Copy each of the following lines word for word, omitting the pictures.

TASK INPUT:
============
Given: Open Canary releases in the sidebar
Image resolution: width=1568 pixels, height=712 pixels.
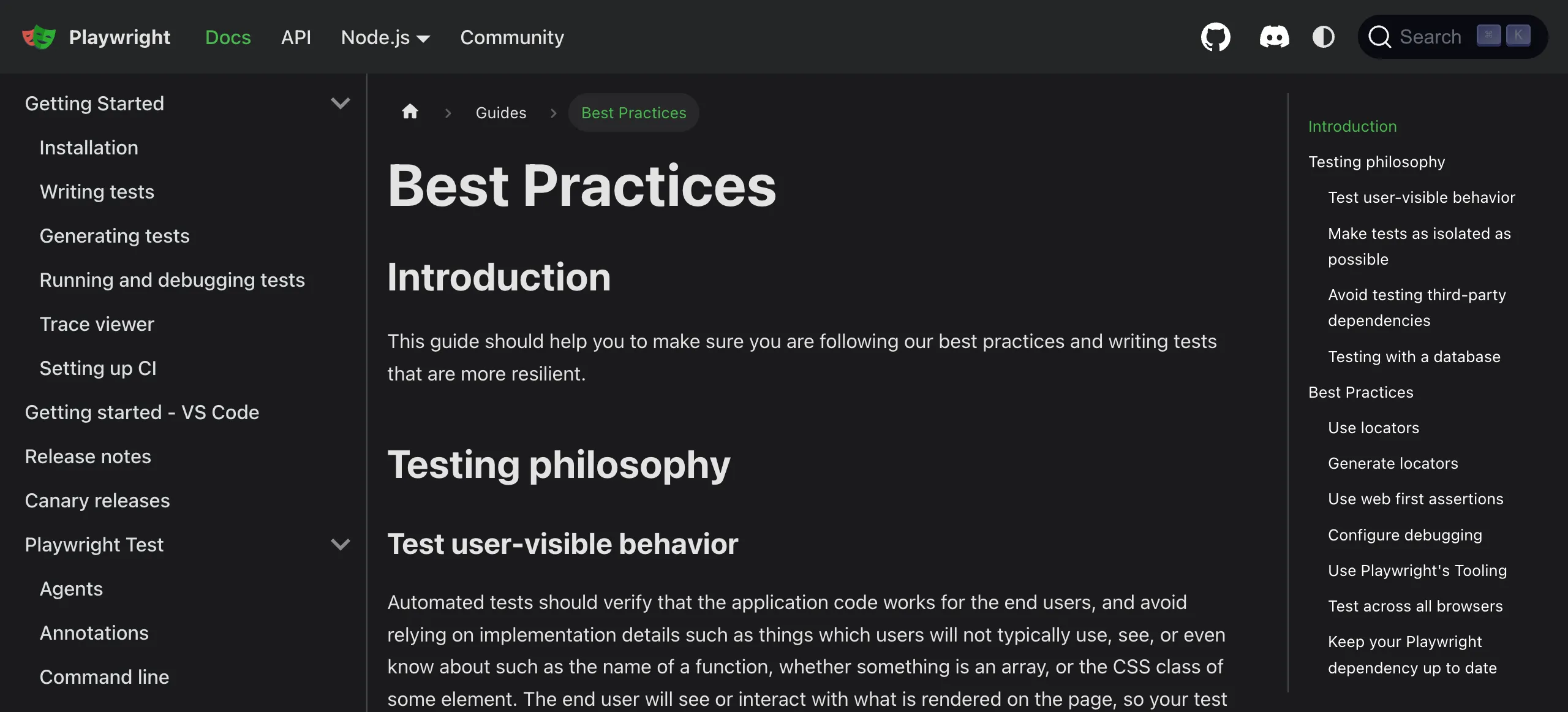Looking at the screenshot, I should pos(97,500).
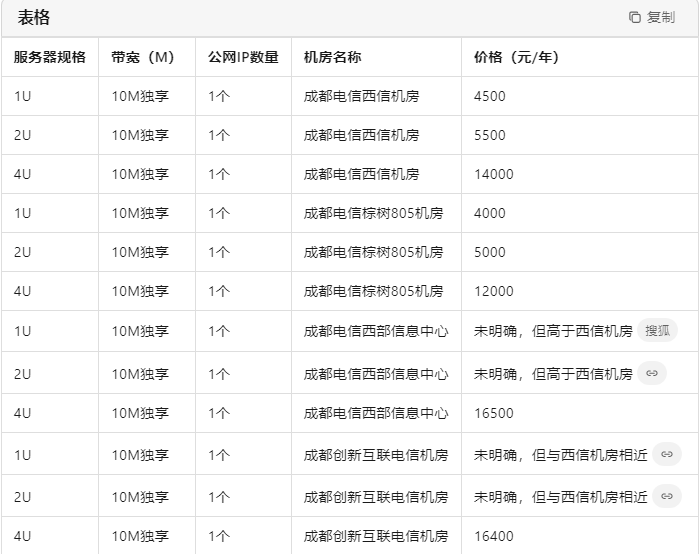Click 成都电信棕树805机房 in the 5000 row
Image resolution: width=699 pixels, height=554 pixels.
coord(373,252)
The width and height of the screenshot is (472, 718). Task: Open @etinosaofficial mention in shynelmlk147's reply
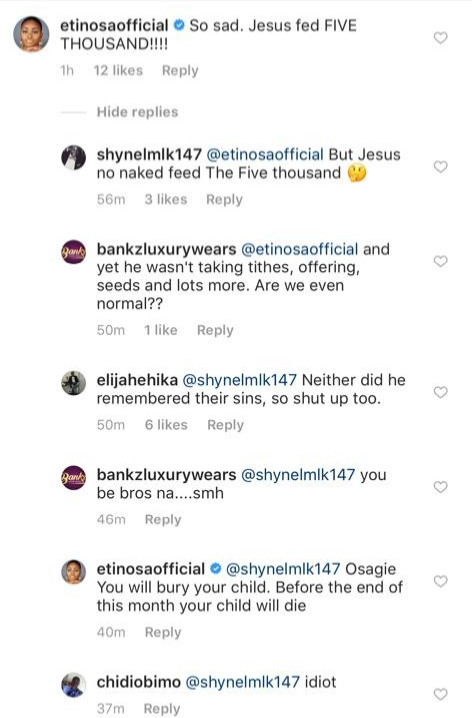[265, 155]
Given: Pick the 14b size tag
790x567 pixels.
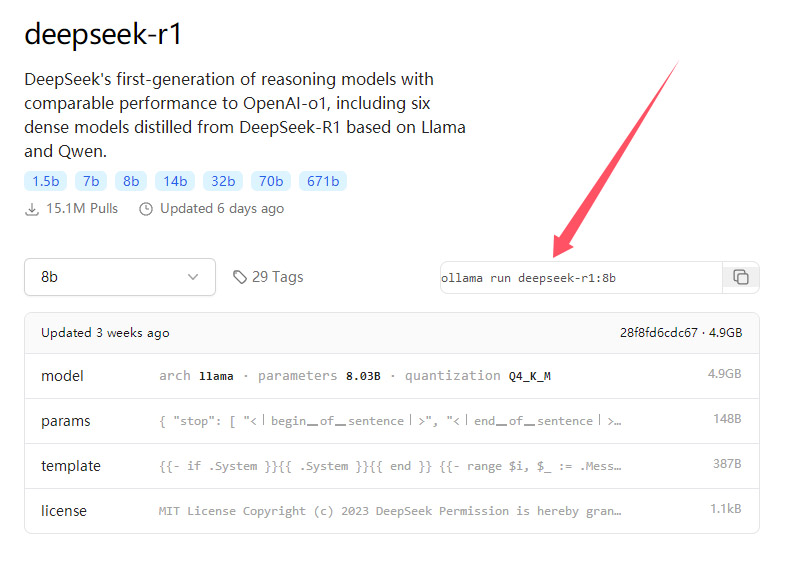Looking at the screenshot, I should pos(175,181).
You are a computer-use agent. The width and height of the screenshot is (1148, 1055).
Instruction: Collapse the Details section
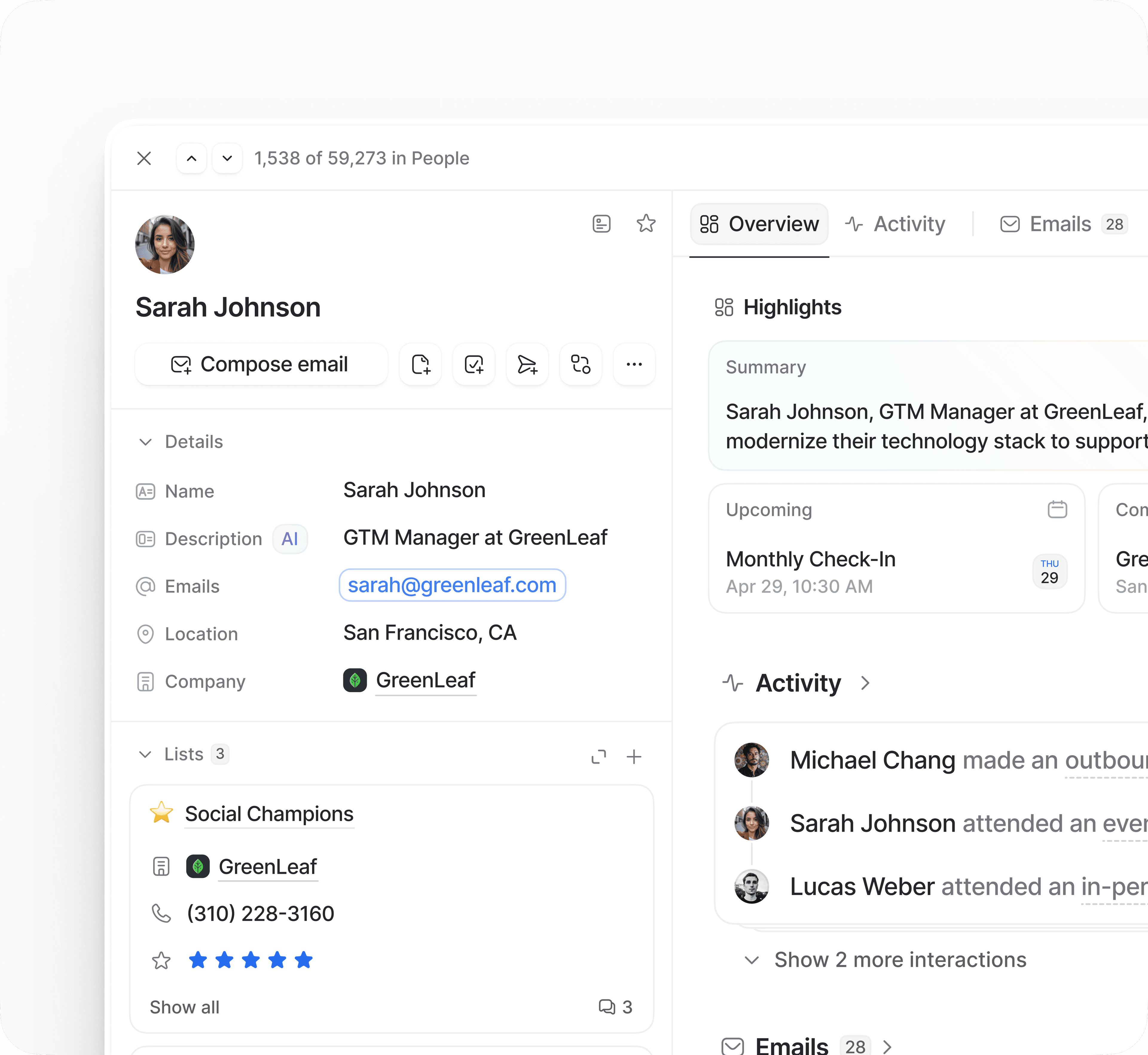coord(146,442)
============
PROBLEM SOLUTION:
Given: Open Canary releases in the sidebar
Image resolution: width=1568 pixels, height=712 pixels.
Looking at the screenshot, I should pos(97,500).
Click 成都电信棕树805机房 in the 5000 row
Image resolution: width=699 pixels, height=554 pixels.
coord(373,252)
The width and height of the screenshot is (472, 718). Task: Open @etinosaofficial mention in shynelmlk147's reply
[265, 155]
Given: Pick the 14b size tag
790x567 pixels.
Looking at the screenshot, I should pos(175,181).
You are a computer-use agent. The width and height of the screenshot is (1148, 1055).
Instruction: Collapse the Details section
coord(146,442)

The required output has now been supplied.